### [Entries supplied]
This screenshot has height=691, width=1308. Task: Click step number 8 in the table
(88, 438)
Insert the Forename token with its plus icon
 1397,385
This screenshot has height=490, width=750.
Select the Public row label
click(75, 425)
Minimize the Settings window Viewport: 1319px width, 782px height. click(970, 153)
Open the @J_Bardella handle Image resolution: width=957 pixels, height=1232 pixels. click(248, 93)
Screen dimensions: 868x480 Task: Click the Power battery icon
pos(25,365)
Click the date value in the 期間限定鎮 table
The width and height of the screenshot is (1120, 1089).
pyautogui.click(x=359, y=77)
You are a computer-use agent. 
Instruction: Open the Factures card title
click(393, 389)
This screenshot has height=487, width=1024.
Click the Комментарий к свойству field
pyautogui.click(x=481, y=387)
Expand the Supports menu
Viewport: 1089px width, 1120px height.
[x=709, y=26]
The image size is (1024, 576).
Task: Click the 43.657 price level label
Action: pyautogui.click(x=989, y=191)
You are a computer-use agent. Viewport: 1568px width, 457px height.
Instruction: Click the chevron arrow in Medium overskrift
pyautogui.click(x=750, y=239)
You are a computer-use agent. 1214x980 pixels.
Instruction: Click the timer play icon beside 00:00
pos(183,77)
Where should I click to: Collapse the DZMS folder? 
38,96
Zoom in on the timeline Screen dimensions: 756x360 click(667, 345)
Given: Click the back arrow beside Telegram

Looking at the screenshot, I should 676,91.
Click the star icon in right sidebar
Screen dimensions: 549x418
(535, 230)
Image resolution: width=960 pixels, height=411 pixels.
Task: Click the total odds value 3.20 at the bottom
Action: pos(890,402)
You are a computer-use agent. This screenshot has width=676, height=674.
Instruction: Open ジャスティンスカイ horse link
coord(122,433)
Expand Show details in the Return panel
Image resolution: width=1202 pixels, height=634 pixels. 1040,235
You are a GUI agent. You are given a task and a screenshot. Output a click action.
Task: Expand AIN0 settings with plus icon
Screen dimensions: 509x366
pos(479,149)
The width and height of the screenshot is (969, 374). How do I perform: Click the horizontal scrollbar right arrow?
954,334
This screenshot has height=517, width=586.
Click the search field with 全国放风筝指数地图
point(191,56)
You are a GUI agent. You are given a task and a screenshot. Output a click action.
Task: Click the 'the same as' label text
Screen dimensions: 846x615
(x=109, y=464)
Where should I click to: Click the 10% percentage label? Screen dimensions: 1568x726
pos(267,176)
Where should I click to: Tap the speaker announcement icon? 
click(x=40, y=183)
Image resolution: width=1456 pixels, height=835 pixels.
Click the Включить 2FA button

### [The task]
Transcription of all the material must be exact.

### [Answer for this exercise]
This screenshot has height=691, width=1308. Task: Click step number 8 in the table
(88, 438)
Insert the Forename token with its plus icon
 1397,385
This screenshot has height=490, width=750.
Select the Public row label
click(75, 425)
Minimize the Settings window Viewport: 1319px width, 782px height. click(970, 153)
Open the @J_Bardella handle Image resolution: width=957 pixels, height=1232 pixels. click(248, 93)
Screen dimensions: 868x480 Task: Click the Power battery icon
pos(25,365)
Click the date value in the 期間限定鎮 table
The width and height of the screenshot is (1120, 1089).
pyautogui.click(x=359, y=77)
You are a computer-use agent. 
Instruction: Open the Factures card title
click(393, 389)
This screenshot has height=487, width=1024.
Click the Комментарий к свойству field
pyautogui.click(x=481, y=387)
Expand the Supports menu
Viewport: 1089px width, 1120px height.
[x=709, y=26]
The image size is (1024, 576).
Task: Click the 43.657 price level label
Action: pyautogui.click(x=989, y=191)
You are a computer-use agent. Viewport: 1568px width, 457px height.
Instruction: Click the chevron arrow in Medium overskrift
pyautogui.click(x=750, y=239)
You are a computer-use agent. 1214x980 pixels.
Instruction: Click the timer play icon beside 00:00
pos(183,77)
Where should I click to: Collapse the DZMS folder? 
38,96
Zoom in on the timeline Screen dimensions: 756x360 click(667, 345)
Given: Click the back arrow beside Telegram

Looking at the screenshot, I should 676,91.
Click the star icon in right sidebar
Screen dimensions: 549x418
(535, 230)
Image resolution: width=960 pixels, height=411 pixels.
Task: Click the total odds value 3.20 at the bottom
Action: pos(890,402)
You are a computer-use agent. This screenshot has width=676, height=674.
Instruction: Open ジャスティンスカイ horse link
coord(122,433)
Expand Show details in the Return panel
Image resolution: width=1202 pixels, height=634 pixels. 1040,235
You are a GUI agent. You are given a task and a screenshot. Output a click action.
Task: Expand AIN0 settings with plus icon
Screen dimensions: 509x366
pos(479,149)
The width and height of the screenshot is (969, 374). How do I perform: Click the horizontal scrollbar right arrow?
954,334
This screenshot has height=517, width=586.
Click the search field with 全国放风筝指数地图
point(191,56)
You are a GUI agent. You are given a task and a screenshot. Output a click action.
Task: Click the 'the same as' label text
Screen dimensions: 846x615
(x=109, y=464)
Where should I click to: Click the 10% percentage label? Screen dimensions: 1568x726
pos(267,176)
Where should I click to: Tap the speaker announcement icon? 
click(x=40, y=183)
Image resolution: width=1456 pixels, height=835 pixels.
Click the Включить 2FA button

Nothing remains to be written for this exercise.